Only the lines of the data holding the string "computer" need to be returned.

■ **EXERCISE DATA**:
·····
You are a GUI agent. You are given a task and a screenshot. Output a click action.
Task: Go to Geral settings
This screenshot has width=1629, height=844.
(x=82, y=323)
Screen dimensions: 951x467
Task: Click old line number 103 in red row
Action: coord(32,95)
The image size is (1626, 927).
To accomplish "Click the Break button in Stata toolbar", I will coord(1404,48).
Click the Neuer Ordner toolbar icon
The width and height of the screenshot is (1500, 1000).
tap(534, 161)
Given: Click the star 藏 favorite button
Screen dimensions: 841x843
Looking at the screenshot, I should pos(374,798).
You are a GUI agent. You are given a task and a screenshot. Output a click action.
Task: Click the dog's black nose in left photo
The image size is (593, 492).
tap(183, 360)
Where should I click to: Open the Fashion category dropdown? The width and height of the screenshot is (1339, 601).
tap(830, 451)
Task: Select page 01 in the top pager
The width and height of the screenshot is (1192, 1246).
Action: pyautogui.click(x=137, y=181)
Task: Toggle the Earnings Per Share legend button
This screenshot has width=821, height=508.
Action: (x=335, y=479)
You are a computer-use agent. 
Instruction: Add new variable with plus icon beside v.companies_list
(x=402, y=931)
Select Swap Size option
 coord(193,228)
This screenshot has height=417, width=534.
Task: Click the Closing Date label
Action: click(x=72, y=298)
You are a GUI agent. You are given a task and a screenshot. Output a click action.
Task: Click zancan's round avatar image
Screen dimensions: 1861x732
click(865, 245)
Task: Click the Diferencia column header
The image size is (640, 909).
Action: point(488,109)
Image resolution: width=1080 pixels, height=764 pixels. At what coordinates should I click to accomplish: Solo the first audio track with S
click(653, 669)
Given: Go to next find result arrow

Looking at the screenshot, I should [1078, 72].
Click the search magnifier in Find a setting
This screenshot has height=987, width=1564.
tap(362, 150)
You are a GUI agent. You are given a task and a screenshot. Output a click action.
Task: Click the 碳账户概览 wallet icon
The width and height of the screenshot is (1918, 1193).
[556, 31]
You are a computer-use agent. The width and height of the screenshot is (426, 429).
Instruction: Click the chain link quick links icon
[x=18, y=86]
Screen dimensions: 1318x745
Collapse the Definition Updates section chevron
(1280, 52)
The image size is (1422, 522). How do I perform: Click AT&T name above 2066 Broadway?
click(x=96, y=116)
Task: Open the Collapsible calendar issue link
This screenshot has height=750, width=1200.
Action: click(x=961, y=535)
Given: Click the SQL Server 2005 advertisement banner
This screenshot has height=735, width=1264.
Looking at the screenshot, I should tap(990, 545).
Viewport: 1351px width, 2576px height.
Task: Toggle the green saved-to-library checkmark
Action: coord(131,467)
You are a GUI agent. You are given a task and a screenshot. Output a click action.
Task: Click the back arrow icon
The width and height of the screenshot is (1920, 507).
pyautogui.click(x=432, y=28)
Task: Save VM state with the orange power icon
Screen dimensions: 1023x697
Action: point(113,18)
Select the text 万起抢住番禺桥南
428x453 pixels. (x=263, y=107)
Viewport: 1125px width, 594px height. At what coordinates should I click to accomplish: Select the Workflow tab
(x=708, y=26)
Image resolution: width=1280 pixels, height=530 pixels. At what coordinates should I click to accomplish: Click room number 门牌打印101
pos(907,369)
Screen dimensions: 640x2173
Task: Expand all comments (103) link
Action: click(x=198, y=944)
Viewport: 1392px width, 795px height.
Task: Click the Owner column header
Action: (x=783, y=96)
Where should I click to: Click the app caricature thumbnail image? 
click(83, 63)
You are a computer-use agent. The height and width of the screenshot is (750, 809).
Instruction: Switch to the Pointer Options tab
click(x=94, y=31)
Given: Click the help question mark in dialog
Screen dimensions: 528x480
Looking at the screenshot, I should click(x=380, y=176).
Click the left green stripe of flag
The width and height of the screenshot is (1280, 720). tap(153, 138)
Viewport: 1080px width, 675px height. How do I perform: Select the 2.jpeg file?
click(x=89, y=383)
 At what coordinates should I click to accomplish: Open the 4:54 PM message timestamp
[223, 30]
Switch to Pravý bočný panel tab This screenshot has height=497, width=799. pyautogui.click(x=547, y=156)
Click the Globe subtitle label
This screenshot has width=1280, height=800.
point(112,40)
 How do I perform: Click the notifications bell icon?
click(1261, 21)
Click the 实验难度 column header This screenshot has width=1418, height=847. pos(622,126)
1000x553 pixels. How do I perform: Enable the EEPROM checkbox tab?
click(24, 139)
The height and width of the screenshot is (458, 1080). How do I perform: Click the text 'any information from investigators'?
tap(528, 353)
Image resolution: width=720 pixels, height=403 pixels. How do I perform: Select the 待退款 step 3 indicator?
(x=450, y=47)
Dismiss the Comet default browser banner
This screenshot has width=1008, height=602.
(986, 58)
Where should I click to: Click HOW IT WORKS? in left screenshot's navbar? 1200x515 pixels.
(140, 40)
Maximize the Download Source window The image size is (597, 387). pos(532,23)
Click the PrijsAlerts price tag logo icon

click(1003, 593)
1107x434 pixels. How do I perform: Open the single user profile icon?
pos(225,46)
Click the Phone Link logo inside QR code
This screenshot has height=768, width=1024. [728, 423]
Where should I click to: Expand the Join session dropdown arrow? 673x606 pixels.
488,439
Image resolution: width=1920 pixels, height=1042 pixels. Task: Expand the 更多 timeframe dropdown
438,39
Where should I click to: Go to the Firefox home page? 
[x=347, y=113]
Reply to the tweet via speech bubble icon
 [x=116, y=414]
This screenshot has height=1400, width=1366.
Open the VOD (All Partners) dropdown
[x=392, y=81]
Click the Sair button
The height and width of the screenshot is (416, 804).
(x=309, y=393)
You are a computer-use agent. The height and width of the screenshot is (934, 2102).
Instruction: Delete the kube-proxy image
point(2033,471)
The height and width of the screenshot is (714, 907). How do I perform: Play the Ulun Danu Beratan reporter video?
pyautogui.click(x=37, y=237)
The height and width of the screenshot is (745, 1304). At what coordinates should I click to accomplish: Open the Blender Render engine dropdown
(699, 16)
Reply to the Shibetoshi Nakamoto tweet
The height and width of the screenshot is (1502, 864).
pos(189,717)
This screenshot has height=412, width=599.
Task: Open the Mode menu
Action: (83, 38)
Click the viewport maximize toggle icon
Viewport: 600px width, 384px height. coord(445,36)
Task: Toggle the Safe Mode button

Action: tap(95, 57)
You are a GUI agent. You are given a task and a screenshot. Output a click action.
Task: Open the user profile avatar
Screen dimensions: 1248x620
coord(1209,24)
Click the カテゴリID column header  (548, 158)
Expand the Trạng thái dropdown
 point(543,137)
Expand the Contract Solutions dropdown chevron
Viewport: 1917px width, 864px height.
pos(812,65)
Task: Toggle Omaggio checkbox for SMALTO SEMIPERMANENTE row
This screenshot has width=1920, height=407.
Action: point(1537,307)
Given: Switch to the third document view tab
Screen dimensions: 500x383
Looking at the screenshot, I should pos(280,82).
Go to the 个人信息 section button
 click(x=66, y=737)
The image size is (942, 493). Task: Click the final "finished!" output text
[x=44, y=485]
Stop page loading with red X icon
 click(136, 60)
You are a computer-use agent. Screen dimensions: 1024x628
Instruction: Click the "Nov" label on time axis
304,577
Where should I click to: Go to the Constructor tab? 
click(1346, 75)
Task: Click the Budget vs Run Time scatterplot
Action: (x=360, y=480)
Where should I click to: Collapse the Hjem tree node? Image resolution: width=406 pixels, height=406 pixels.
·····
■ **ANSWER TO THIS EXERCISE**:
You are a computer-use agent. 
You are a computer-use agent. The width and height of the screenshot is (426, 429).
You are a computer-use agent. The height and width of the screenshot is (750, 809).
You are a computer-use agent. The height and width of the screenshot is (934, 2102).
You are a computer-use agent. Screen dimensions: 1024x628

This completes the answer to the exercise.